# Pirelli P8 All Season



## Mitchleitman (Dec 17, 2020)

Hi everyone. I'm looking at getting new tires for my Tiguan and have come across these new tires from Pirelli. I can't find any information on them and a search online only shows shops in Canada, Australia, Singapore and Japan that carry them. Has anyone heard of them and what they're like?


----------



## lgbalfa (Nov 18, 2018)

Interested in hearing this as well.


----------



## snowdrift86 (Jan 6, 2020)

They flat spot sitting overnight, but only noticeable really in colder temps (below 40 or so I'd say?)


----------



## Mitchleitman (Dec 17, 2020)

snowdrift86 said:


> They flat spot sitting overnight, but only noticeable really in colder temps (below 40 or so I'd say?)

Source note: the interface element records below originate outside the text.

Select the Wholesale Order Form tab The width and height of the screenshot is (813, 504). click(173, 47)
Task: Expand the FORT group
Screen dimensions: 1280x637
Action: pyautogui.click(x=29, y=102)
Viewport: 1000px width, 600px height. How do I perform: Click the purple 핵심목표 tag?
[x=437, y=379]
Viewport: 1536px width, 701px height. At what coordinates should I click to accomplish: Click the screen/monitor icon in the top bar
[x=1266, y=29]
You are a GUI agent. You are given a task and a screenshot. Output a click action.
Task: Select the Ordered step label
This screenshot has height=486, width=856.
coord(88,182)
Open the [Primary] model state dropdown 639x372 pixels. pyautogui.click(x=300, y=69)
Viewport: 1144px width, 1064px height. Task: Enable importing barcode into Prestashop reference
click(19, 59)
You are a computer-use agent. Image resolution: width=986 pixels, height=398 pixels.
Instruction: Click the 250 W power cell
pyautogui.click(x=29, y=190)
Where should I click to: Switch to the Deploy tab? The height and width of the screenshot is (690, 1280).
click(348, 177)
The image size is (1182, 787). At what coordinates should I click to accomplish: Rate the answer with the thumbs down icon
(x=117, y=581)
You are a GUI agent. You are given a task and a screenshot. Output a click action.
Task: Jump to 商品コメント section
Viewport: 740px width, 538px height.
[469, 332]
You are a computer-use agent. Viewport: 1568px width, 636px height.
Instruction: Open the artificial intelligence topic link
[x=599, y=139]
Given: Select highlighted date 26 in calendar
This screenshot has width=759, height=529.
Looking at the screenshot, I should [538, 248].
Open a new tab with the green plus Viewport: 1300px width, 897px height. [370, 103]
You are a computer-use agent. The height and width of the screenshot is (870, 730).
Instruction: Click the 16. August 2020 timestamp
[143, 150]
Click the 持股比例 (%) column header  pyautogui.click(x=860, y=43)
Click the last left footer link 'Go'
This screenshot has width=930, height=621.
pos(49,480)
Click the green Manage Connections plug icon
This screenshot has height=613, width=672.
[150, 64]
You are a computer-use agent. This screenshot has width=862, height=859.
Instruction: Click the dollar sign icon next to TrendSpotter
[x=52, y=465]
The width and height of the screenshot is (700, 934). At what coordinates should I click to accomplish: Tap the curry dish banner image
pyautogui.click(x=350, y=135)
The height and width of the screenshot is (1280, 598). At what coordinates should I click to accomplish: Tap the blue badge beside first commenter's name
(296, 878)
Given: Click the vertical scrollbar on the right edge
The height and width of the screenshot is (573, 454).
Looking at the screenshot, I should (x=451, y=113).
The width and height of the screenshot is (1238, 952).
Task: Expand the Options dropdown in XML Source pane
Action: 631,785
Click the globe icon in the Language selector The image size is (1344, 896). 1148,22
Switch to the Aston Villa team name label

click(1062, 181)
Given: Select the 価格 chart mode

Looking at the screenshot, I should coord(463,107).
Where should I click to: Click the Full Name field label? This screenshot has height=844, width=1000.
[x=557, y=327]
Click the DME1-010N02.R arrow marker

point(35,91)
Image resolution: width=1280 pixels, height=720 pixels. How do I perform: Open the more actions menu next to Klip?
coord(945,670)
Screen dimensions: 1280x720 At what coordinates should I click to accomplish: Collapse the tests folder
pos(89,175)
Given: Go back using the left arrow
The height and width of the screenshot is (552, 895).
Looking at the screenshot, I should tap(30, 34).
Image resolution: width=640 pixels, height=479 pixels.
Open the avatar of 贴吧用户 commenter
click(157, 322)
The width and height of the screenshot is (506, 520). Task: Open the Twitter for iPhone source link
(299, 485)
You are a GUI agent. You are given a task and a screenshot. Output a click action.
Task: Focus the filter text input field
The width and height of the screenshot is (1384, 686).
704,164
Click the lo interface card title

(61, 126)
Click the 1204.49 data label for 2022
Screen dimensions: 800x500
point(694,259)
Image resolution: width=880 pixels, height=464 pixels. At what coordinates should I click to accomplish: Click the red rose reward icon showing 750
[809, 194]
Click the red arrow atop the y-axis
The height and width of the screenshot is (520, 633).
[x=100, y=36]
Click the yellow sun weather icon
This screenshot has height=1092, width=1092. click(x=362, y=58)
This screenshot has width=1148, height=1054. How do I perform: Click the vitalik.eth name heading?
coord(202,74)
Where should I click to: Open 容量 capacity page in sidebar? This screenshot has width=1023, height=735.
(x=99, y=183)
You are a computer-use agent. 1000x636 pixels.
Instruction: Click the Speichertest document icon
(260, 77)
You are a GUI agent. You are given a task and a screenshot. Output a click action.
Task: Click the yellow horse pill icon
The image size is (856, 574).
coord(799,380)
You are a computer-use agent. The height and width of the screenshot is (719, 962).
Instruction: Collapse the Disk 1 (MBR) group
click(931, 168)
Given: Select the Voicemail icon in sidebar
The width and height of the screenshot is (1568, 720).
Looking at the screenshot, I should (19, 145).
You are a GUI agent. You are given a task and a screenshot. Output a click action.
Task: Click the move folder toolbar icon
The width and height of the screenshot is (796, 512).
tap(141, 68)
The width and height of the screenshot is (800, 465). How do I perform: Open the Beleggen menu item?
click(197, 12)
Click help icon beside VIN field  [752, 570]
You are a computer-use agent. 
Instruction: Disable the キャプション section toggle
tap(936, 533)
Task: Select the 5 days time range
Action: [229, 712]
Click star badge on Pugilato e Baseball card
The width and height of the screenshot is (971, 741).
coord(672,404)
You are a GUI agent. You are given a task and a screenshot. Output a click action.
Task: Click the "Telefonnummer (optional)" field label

Wouldn't be an issue. I'd be buying them as summer tires. I change over to winters when temps go below 10 (celsius).

Do you have the P8 @snowdrift86?


----------



## Mitchleitman (Dec 17, 2020)

So. Even calling Pirelli led me nowhere. I ended up getting a set of Nokian Ones.


----------



## 1054521247 (Jun 17, 2018)

why not try out the new michelin pilot sport all season 4. They are not as sporty as as3+ but the ride is much much better. For the sporty asaspect if as3+ is a 10/10 then as4 is 9.3/10. I just put them on it feels good driving it.


----------



## Mitchleitman (Dec 17, 2020)

1054521247 said:


> why not try out the new michelin pilot sport all season 4. They are not as sporty as as3+ but the ride is much much better. For the sporty asaspect if as3+ is a 10/10 then as4 is 9.3/10. I just put them on it feels good driving it.


Funny, Michelin's Canadian website doesn't show that tire as an option for the Tiguan Highline, only the as3+. As for price, it's a fair bit more than the Pirelli P8 and Nokian One, which were both $185 a tire.


----------



## snowdrift86 (Jan 6, 2020)

I've had them on a different car and work with cars so have been around them plenty. Personally am not a fan, but they are a decent all around warmer weather tire


----------



## Mitchleitman (Dec 17, 2020)

snowdrift86 said:


> I've had them on a different car and work with cars so have been around them plenty. Personally am not a fan, but they are a decent all around warmer weather tire


Thanks. Do you know why they aren't listed on Pirelli's website?


----------